本产品为胰腺祖细胞诱导分化胰腺类器官试剂盒，胰腺祖细胞通过该试剂盒诱导分化可得到胰腺类器官，成熟后的胰腺类器官有类似腺泡、导管的结构。

本产品需要操作人员具有hPSC细胞培养经验，对类器官具有一定了解。

规格数量

试剂盒最终可获得72个胰腺类器官的基质胶滴。试剂盒最多可以培养108个胶滴，每个胶滴约40个类器官。

实验仪器、材料

仪器：生物安全柜、细胞培养箱、水平式离心机、倒置显微镜、低温冰箱

材料：TC处理的细胞培养板(规格为：6孔、12孔、24孔)、离心管(规格为15 mL 和 50 mL)、移液器(规格为 10 μL、100 μL、1000 μL)、无菌吸头(规格为 10 μL、200 μL 和 1000 μL)、移液管(规格为10mL、50mL)

产品信息

表1. 试剂盒组成信息

注：括号内容如25×为母液浓度，使用时终浓度需为1×。例如补充剂S1a(25×)需添加进基础培养基1-2使其稀释25倍，使得补充剂S1a终浓度为1×，配成诱导培养基S1a。

实验试剂与材料

表2. 推荐试剂&材料

实验内容与方法(以hESC H1及6孔板1个孔为例)

一、试剂准备

表3. 各阶段培养基成分

(1) 在 4℃解冻 补充剂，不要在 37℃条件下解冻。

(2) 在生物安全柜中，参考表1及表 3，按照比例使用无菌移液管及枪头混匀配制成分化各阶段培养基 。例如诱导培养基S1a组成为基础培养基1-2、1×浓度的补充剂S1a，若用量为12mL，配制方法为11.52 mL基础培养基1-2 + 0.48 mL补充剂S1a(25×)。

(3) 分化培养基建议现配现用，置于 4℃储存，2 周内使用。

注：所有补充剂可根据使用量进行分装以避免反复冻融。

二、hESC培养和准备(详见 hESC/iPSC细胞培养试剂盒使用说明书)

三、胰腺祖细胞的培养和准备(详见hPSC诱导分化胰腺祖细胞试剂盒说明书)

四、DAY 0-3: 第一阶段

(1)DAY 0： 第0天，当胰腺祖细胞的汇合度达到75%-85%，从培养物中抽吸培养基，在6孔板中每孔用2 mL 1×室温PBS(不含Ca2+/Mg2+)清洗培养物，然后从孔中移除PBS。

(2)加入1mL含Y-27632(10 μM)的室温Tryple，转移到37℃ 5% CO2细胞培养箱中3-5min，使其解离成单细胞。

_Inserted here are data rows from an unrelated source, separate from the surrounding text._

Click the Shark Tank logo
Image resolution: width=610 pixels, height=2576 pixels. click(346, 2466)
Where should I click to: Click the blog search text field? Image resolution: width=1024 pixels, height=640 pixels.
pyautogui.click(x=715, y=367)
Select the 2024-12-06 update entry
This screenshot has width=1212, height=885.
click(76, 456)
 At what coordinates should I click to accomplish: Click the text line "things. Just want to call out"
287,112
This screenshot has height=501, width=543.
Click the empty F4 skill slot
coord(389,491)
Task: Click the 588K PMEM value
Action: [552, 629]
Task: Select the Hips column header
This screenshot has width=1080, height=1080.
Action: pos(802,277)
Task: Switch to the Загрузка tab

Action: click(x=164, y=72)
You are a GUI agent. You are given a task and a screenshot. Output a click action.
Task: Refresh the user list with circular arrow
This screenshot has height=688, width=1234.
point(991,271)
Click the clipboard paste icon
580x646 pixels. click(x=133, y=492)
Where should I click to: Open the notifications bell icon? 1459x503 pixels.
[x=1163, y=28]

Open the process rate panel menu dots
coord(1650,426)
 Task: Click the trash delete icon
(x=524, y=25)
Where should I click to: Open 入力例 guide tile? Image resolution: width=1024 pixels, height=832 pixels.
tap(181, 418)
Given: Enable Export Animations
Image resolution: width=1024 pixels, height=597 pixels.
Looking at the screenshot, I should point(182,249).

(3)3-5min后，将DMEM/F12以等体积直接加入Tryple中，并使用P-1000吸头轻轻上下吹打细胞，制成单细胞悬液，将细胞单悬液收集到15mL离心管中，室温下300 g离心5 min。

(4)吸弃上清，将解冻的基质胶和细胞沉淀放在冰盒上，用预冷枪头吸取预冷的S1诱导培养基60ul(成分为：基础培养基1-2，1×补充剂S1a，1×补充剂S1b)，与细胞混匀，再用预冷枪头吸取180μL基质胶，与细胞液混匀，注意避免产生气泡。使用预冷枪头，按每孔40μL将含细胞的基质胶种到24孔板上，缓慢打入混合液时，逐渐向上移动枪头，使细胞均匀分布在胶中。

注：培养基与基质胶比例1:3，细胞从6孔板接种至24孔板传代比例1:6-1:9，上述为1:6。

(5)放进培养箱孵育30min，使胶滴凝固。

(6)小心沿孔壁，每孔加入500μL诱导培养基S1，每天换液。

五、DAY 4-7: 第二阶段

(1)DAY4：第4天，从培养物中抽吸培养基，使用500μL预热的诱导培养基S2(成分为：基础培养基1-2，1×补充剂S2a，1×补充剂S2b)换液。

(2) 每天使用诱导培养基S2换液，直到第7天。

六、DAY 8-11: 第三阶段

(1)DAY 8：第8天，从培养物中抽吸培养基，使用500μL预热的诱导培养基S3(成分为：基础培养基3-4，1×补充剂S3a，1×补充剂S3b)换液。

(2) 每天使用诱导培养基S3换液，直到第11天。

七、DAY 12-长期维持培养: 第四阶段

(1)DAY 12：第12天，从培养物中抽吸培养基，使用500μL预热的诱导培养基S4(成分为：基础培养基3-4，1×补充剂S4a，1×补充剂S4b)换液。

(2) 每天使用诱导培养基S4换液。至D15，胰腺类器官成熟，即可进行鉴定和相关实验。从第12天开始，一周后可传代，传代比例为1：6，可稳定传代超过6代。